Five years ago on the 23rd of August we had a birthday party celebrating Marty’s recovery from the cerebral aneurysm. While she had clearly lost part of herself to the brain injury she had made a remarkable recovery. We celebrated with friends, music, singing and tears. Somewhere along the line I had become a real crier. Marty was clearly different and cognitively diminished but we looked to the future with hope for recovery and I felt secure in beginning a search for my future.

Four years ago on the 23rd of August we looked back on the past year envious of what had been. What we lost with the 2nd stroke during those 365 days was huge. Marty was no longer able to walk or care for herself in any way. She rarely talked and never really initiated any conversation. She used very simple sign language simply to say yes or no. This birthday was a milestone, but it was devoid of hope and I was more focused on Marty dying than her living.

Three years ago on the 23rd of August we had marked time and seen some improvement. Marty was not as sick, but she was still ill and weak a good part of the time. We did some therapy, we learned to watch for signs of illness and we established a remarkable rapport with Marty’s doctor and his staff. We had finally found excellent caregivers and we had learned to live and work in tandem with them. Death did not seem as close. We again celebrated Marty’s life, not just her birth, but her continued life with family and close friends.

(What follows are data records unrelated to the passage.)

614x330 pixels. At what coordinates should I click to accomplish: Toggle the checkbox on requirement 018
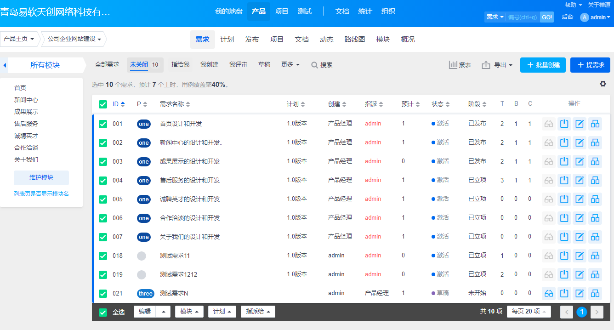pyautogui.click(x=103, y=255)
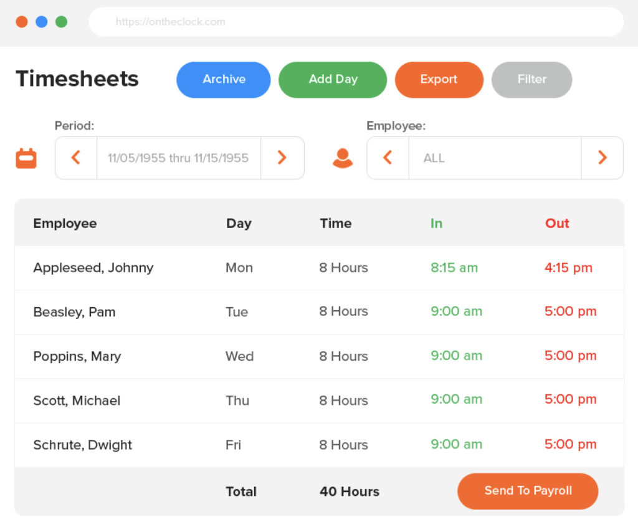Cycle to the next employee using the right chevron
638x527 pixels.
602,158
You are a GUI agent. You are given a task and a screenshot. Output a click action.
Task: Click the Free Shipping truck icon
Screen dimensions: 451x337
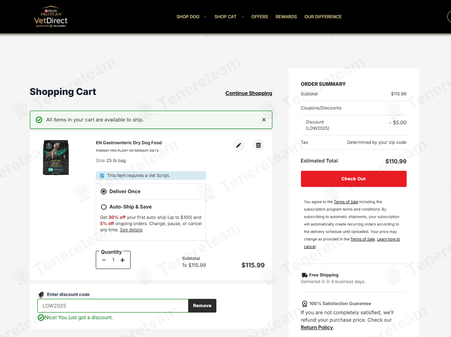pos(305,275)
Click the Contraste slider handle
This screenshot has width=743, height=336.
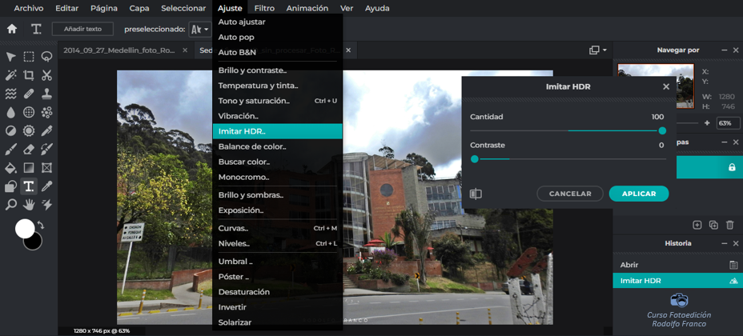[475, 159]
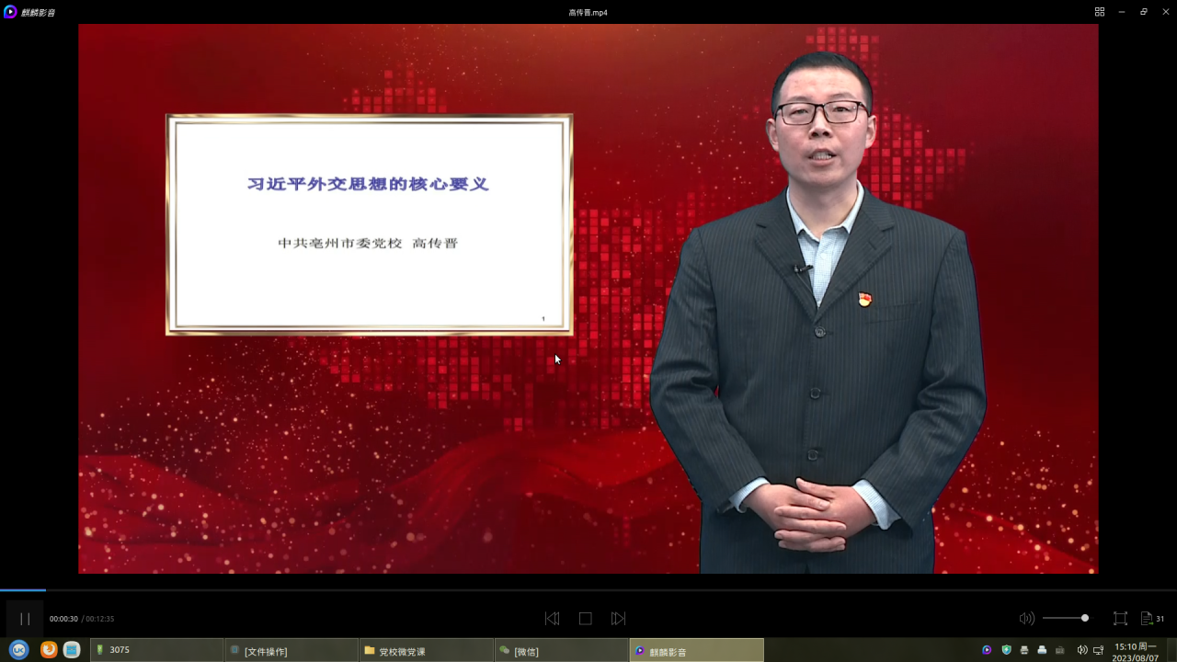Toggle fullscreen mode
The image size is (1177, 662).
coord(1120,619)
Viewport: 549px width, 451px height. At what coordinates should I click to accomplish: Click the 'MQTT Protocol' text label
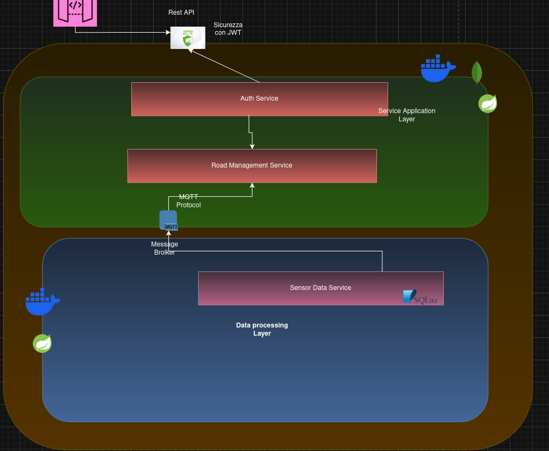[x=188, y=201]
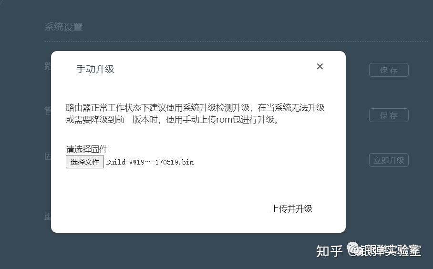Click the partially hidden 管 label left of the dialog
The height and width of the screenshot is (269, 433).
pyautogui.click(x=48, y=111)
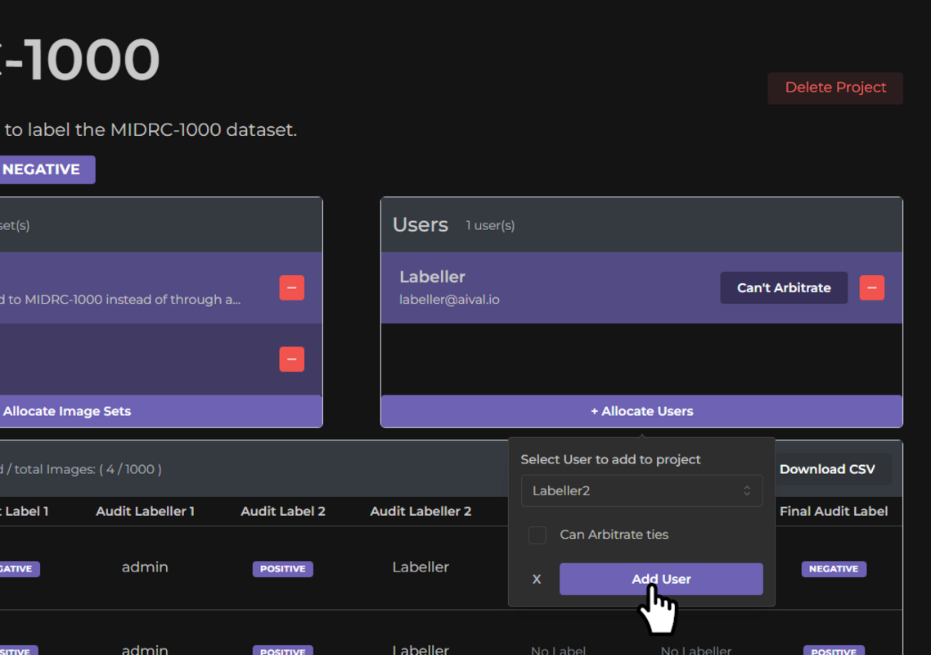This screenshot has height=655, width=931.
Task: Select the Audit Labeller 1 column header
Action: [x=144, y=511]

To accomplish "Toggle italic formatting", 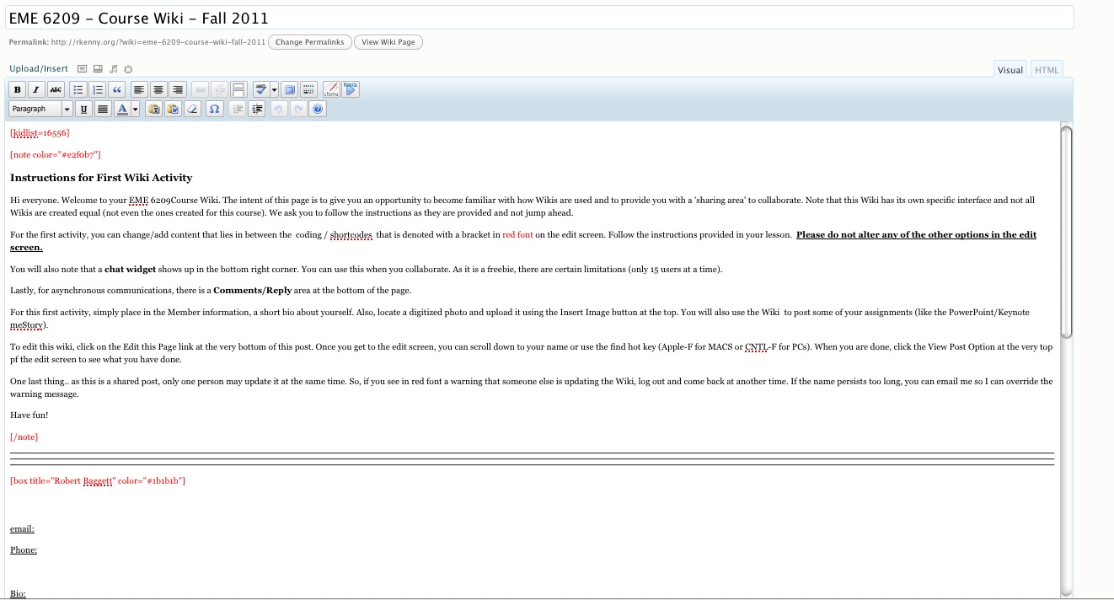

Two years ago on the 23rd of August we had the celebration at our home with family. For Marty’s birthday we had a photographer come and take family portraits. This photograph now hangs over the mantle in our lake house as my personal ode to narcissism. It reminds me of something the Cartwrights of the Ponderosa would have had on their wall.

The year was marked by another very close call in November and for the first time our doctor, Great and Wise, asked me the question, “Do you know what her wishes are?” Not a question you want to be asked, but it is a question where you better have already talked about your answer with people who care. I hated the answer.

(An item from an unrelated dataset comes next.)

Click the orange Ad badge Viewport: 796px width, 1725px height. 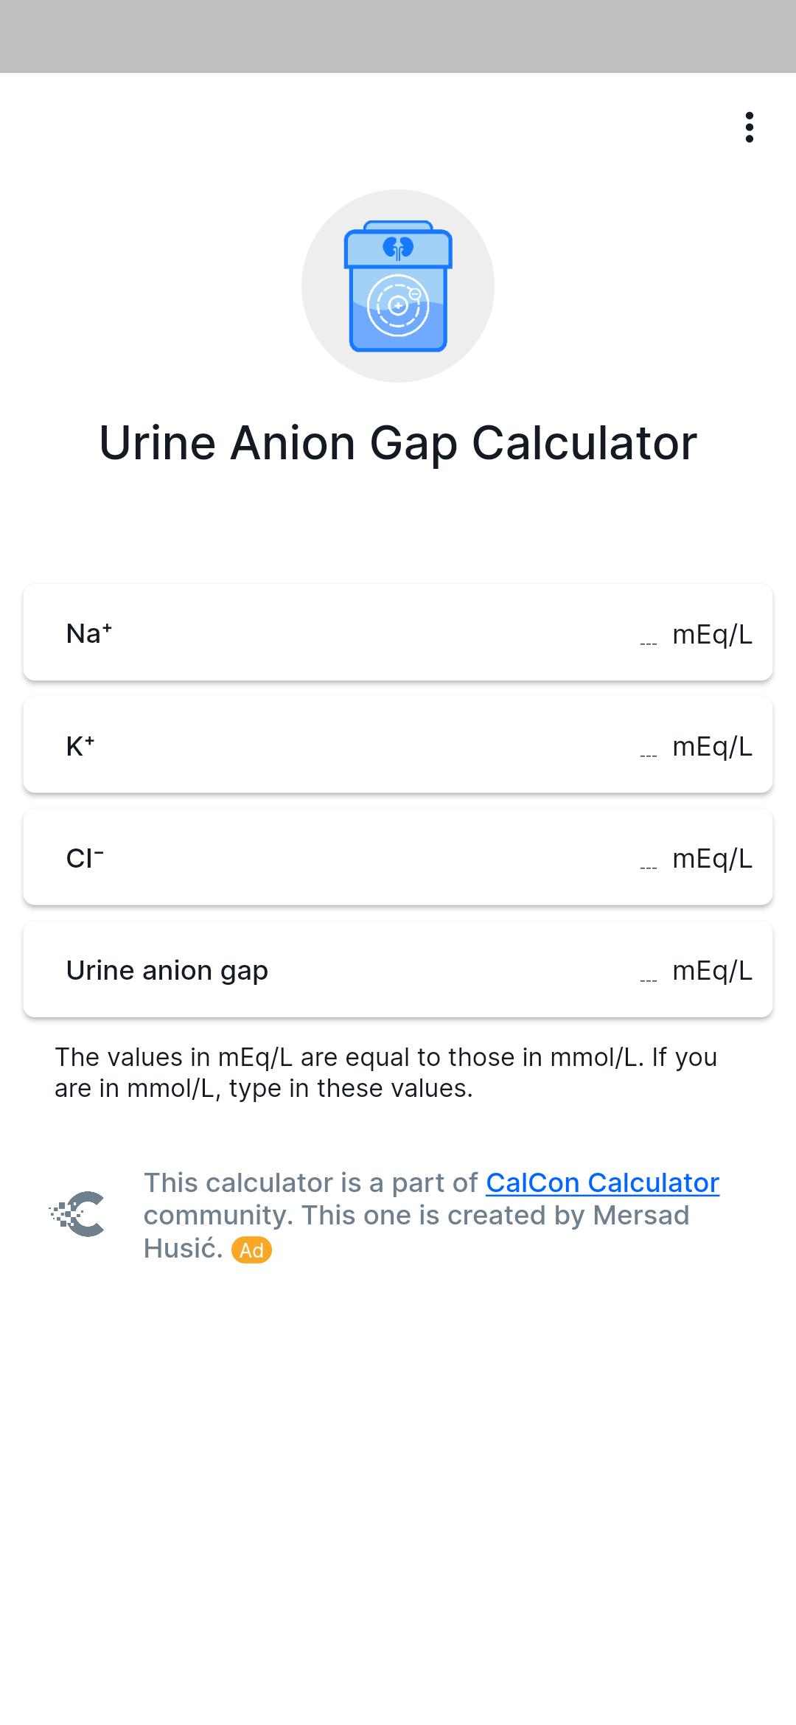pyautogui.click(x=251, y=1250)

We, meaning me, had learned several critical procedures over the previous year. I learned how to better care for Marty; the chief lesson, how to deep suction. It’s an awful procedure but one that allows Marty to fight infection better. While we spent some time in the hospital, we had finally found a rhythm to our life, I was finally seeing how we could live and enjoy our life instead of waiting for an inevitable death.

Last year on the 23rd of August we had a party at our new lake house. It was a great gathering with family, friends, a pregnant daughter-in-law and an improving and reasonably healthy Marty. That year we lost Andrea, but added Erica to our caregiver stable of Nikkie and Renae and we found great comfort and peace in strong, reliable women helping us through our life. These three women are one of the biggest improvements in our lives. We had to kiss a lot of frogs to find them…..actually, maybe they found us.

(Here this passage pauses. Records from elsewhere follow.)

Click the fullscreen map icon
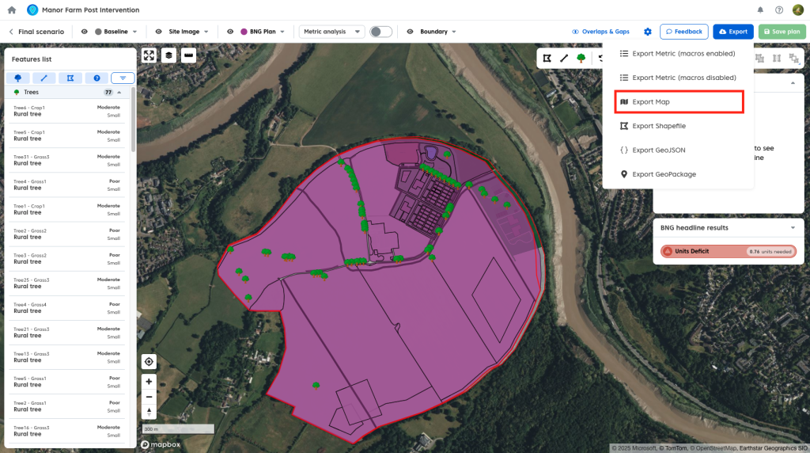(x=149, y=55)
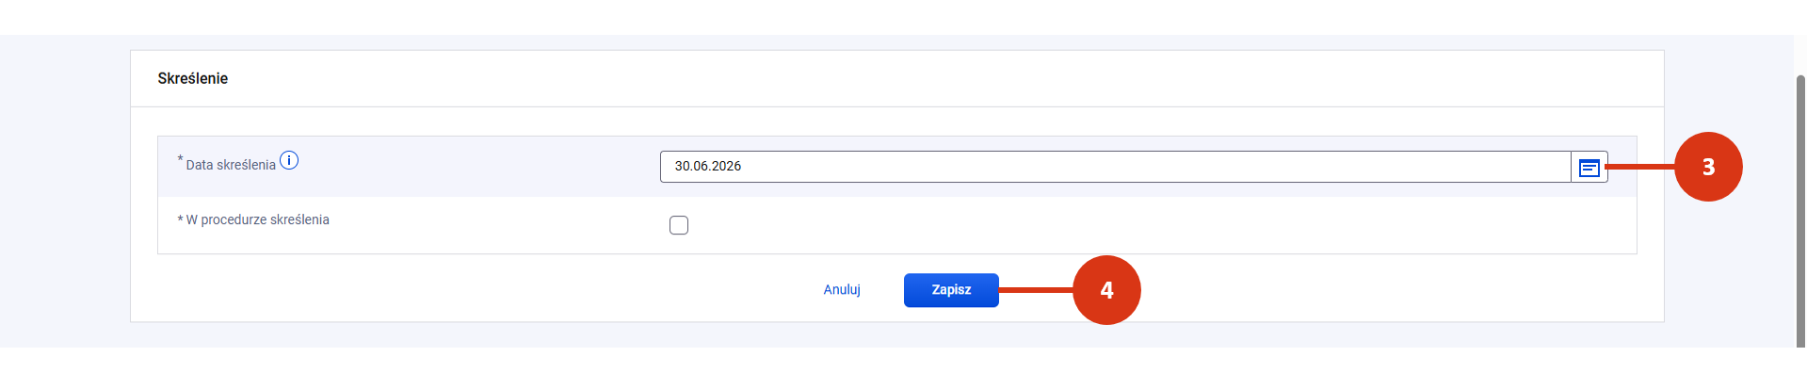Click empty space in W procedurze skreślenia row
The height and width of the screenshot is (389, 1807).
coord(1130,225)
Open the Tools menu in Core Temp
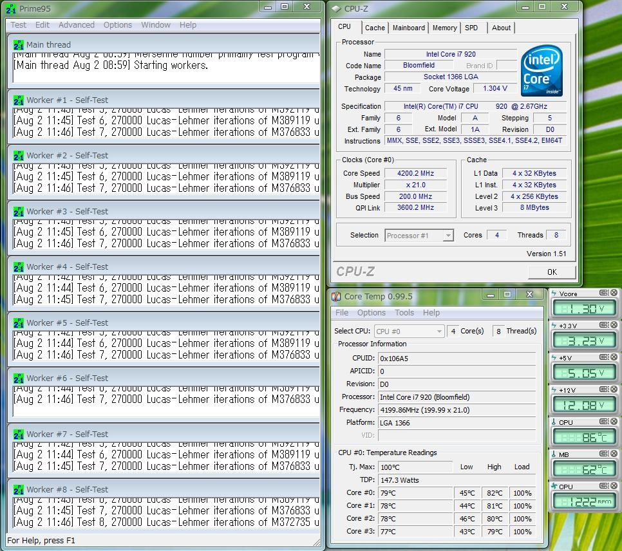622x551 pixels. click(x=404, y=313)
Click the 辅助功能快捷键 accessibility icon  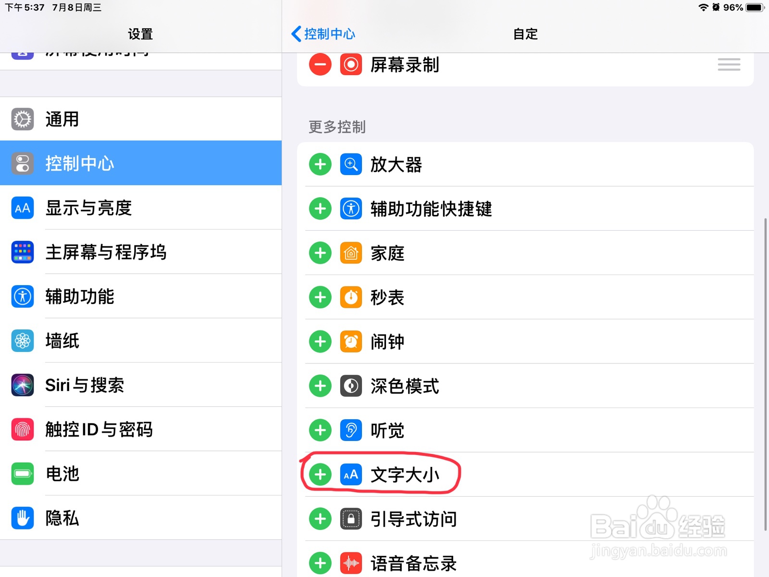click(351, 209)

This August 23rd was a scaled down day-of party. Being the domestic god that I am I did cook the requested chicken fried steak, mashed potatoes and cream gravy. The CFS was great, the potatoes were perfect, the gravy was thick, heavy and not really white, I’m still in training. We will have a bigger birthday bash with the whole fam over Labor day. We have a raft of birthdays in August and September; apparently our family likes to procreate in the winter months.

Over the past 12 months I have continued to learn, I have continued to become a better caregiver. We have all gotten better. We experienced one devastating seizure and equally devastating broken arm which drove us to new meds and new methods of care for Marty. We have learned new things about infections and maybe, just maybe have turned a corner on the frequency of said infections because for the first time ever we have gone three months, a quarter of the year, antibiotic free. That’s a really, really good thing.

Our progress over the last five years has been nothing short of amazing, but then you have to know I married an amazing woman. We have gone through the proverbial peaks and valleys of life and I suspect we have more hell and heaven in our future as we continue our journey. I think when we look back, when we look at our history, when we see the tracks we have made we gain perspective on that journey. As I look back and see how Marty has gone from a woman barely able to talk and constantly under a death watch to my wife who clearly sees, feels and enjoys significant parts of her life I can see how amazing our journey has been. I have moved to hopeful.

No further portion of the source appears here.